A agrivoltaica surge como uma opção para gerar energia elétrica e alimentos no mesmo espaço. Painéis solares são instalados acima de lavouras, permitindo que culturas, produtores e o sistema elétrico se beneficiem de forma conjunta. O Brasil acompanha o tema com interesse crescente.
Com a prática, parte da radiação é filtrada pelos painéis, o que cria sombra parcial. Isso reduz a evaporação da água e ajuda a manter o solo mais estável. Em alguns casos, há aumento de rendimento em culturas que toleram sombra.
Pesquisadores explicam que o arranjo pode ampliar a eficiência do uso do solo, combinando produção agrícola e geração de energia. Em estudos europeus e norte-americanos, algumas culturas apresentam ganhos entre 5% e 20% sob estruturas solares.
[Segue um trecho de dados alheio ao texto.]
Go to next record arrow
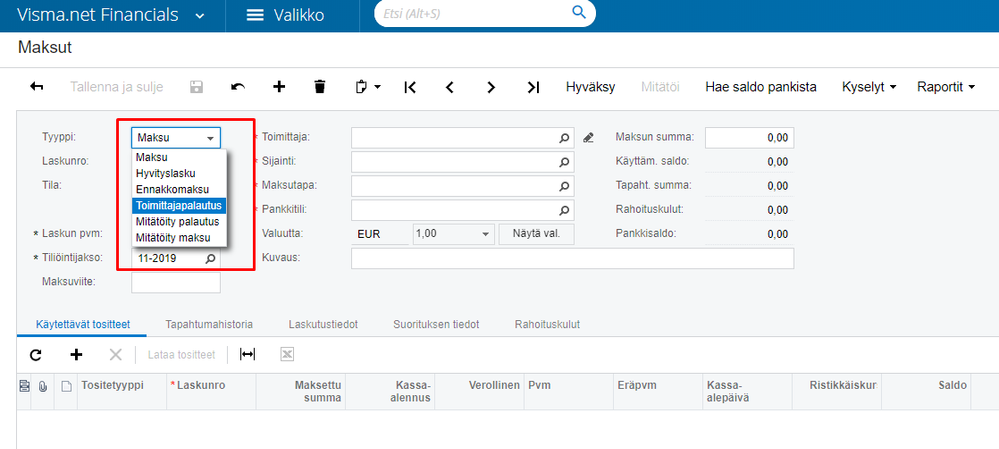pos(491,87)
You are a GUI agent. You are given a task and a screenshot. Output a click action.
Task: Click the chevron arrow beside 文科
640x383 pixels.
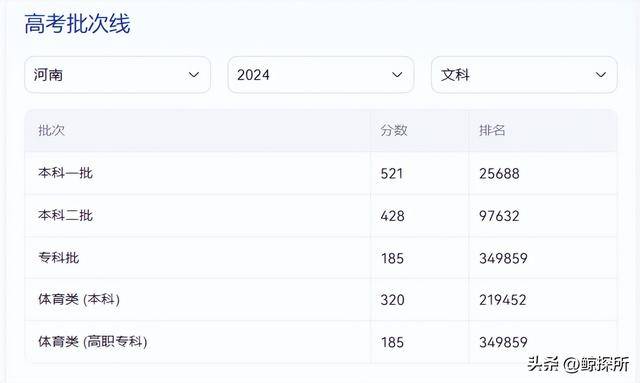pos(600,75)
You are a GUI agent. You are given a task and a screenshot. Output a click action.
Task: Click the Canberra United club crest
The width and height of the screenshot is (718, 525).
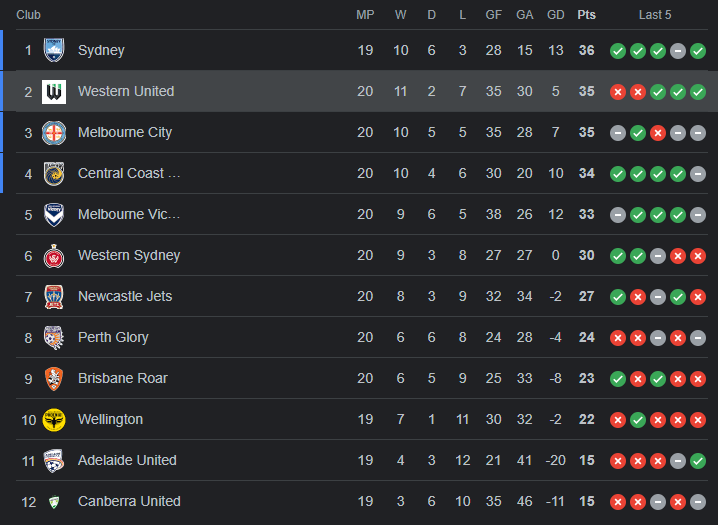[x=54, y=501]

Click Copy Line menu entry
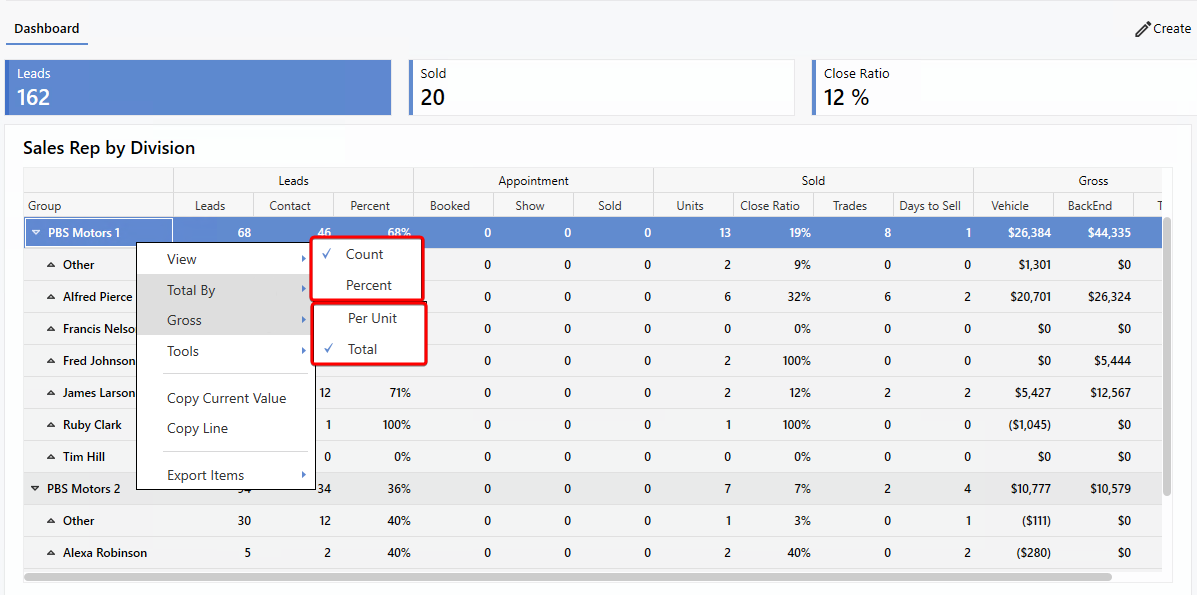[x=197, y=428]
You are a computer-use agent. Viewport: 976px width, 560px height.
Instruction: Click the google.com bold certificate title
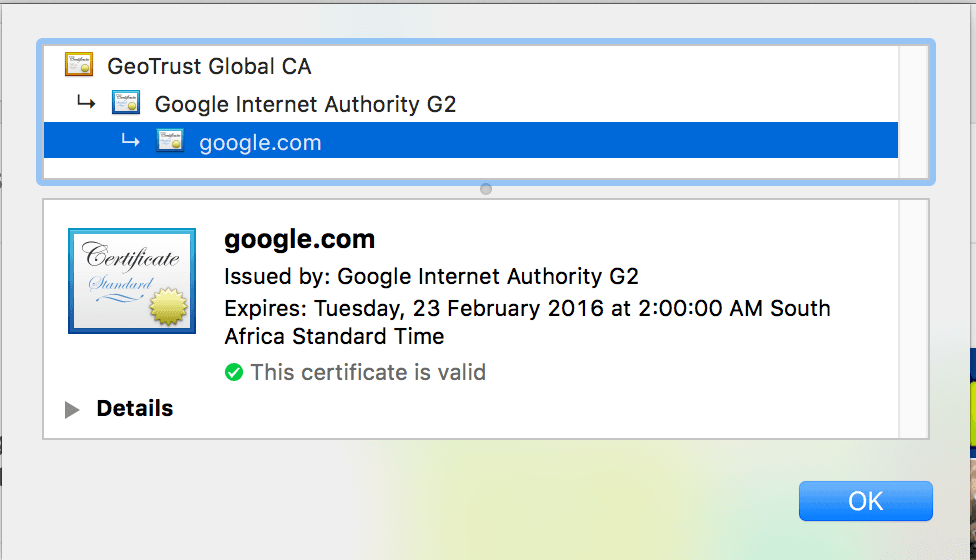point(299,239)
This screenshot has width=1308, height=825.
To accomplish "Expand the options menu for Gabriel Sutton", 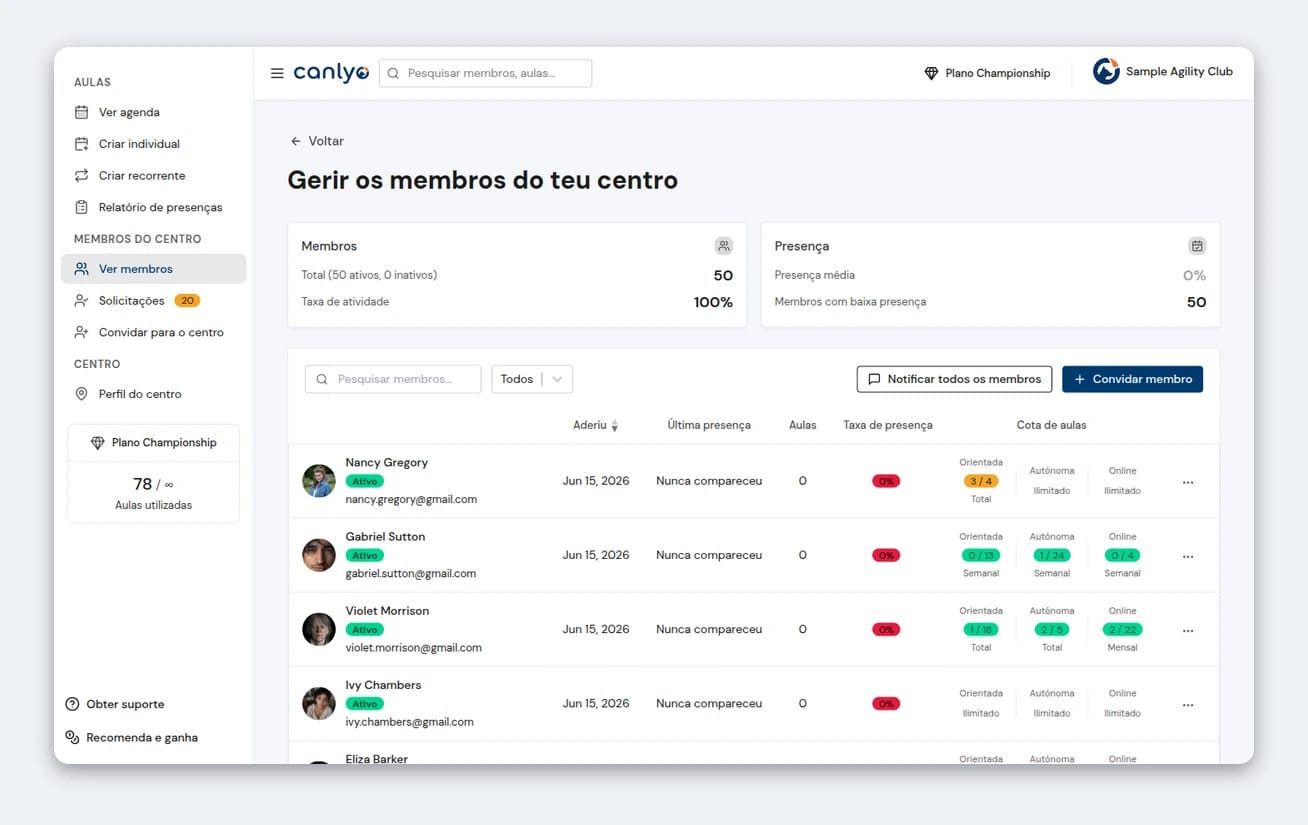I will [1188, 557].
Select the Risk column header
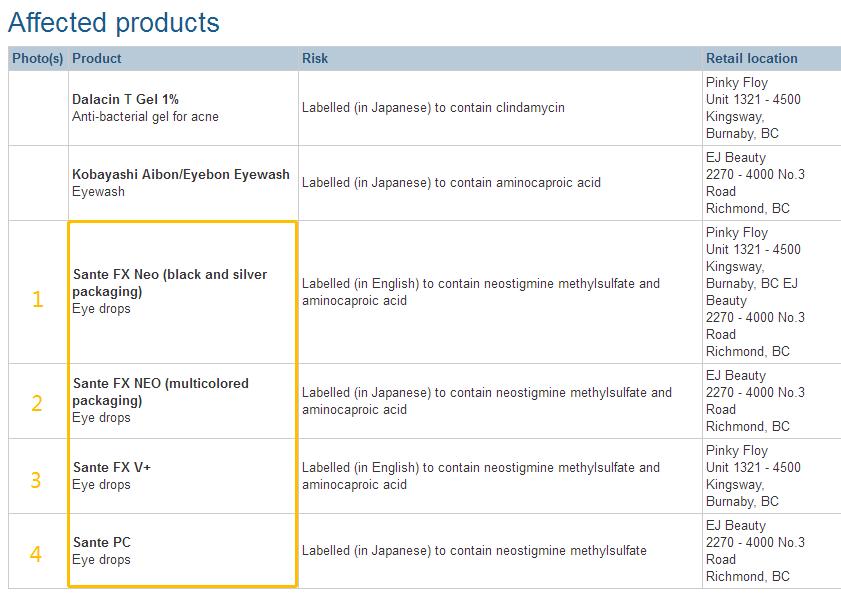 click(x=315, y=58)
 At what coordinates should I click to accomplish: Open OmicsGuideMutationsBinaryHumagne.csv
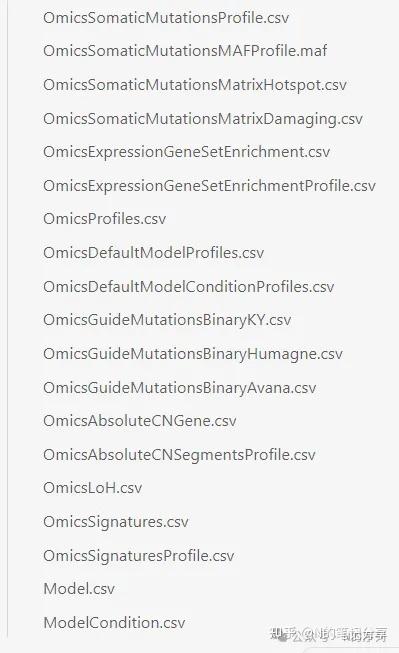pos(193,354)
A solução também atua como proteção contra eventos climáticos extremos. Granizo, chuva intensa e ondas de calor são atenuados pela sombra e pelo amortecimento da estrutura. Irrigação pode ser integrada com sensores automatizados.
Experiências ao redor do mundo mostram resultados variados conforme a região e o desenho do sistema. Na França, vinhedos usuam painéis ajustáveis para manter a qualidade das uvas em verões quentes. Já na Alemanha e nos EUA, a produção total tende a superar a de áreas dedicadas apenas à agricultura ou apenas à energia.
Como funciona na prática
- Escolha de culturas tolerantes à sombra, como folhas verdes.
- Altura e espaçamento dos painéis para permitir circulação de máquinas.
- Direção das fileiras para equilibrar luz e geração de energia.
- Monitoramento de solo, água e produtividade para ajustes contínuos.
Experiências no Japão já associam arrozais e campos de chá à agrivoltaica, buscando segurança energética aliada ao abastecimento local. Em muitos lugares, cooperativas e universidades trabalham juntas para dividir custos e manutenção.
Desafios e perspectivas
O custo inicial elevado é o principal obstáculo. Cada cultura demanda projeto específico, o que aumenta a complexidade técnica. Regulações variam entre países, exigindo planejamento cuidadoso.
Capacitar equipes para manter painéis sem atrapalhar a agricultura também é desafio. Projetos comuns combinam estruturas com sistemas de irrigação por gotejamento e sensores climáticos.
Mesmo com entraves, a agrivoltaica é vista como estratégia para reduzir pressão por novas terras agrícolas e emissões de energia. Experiências na Europa, Ásia e América do Norte indicam evolução com adaptação local e seleção de culturas.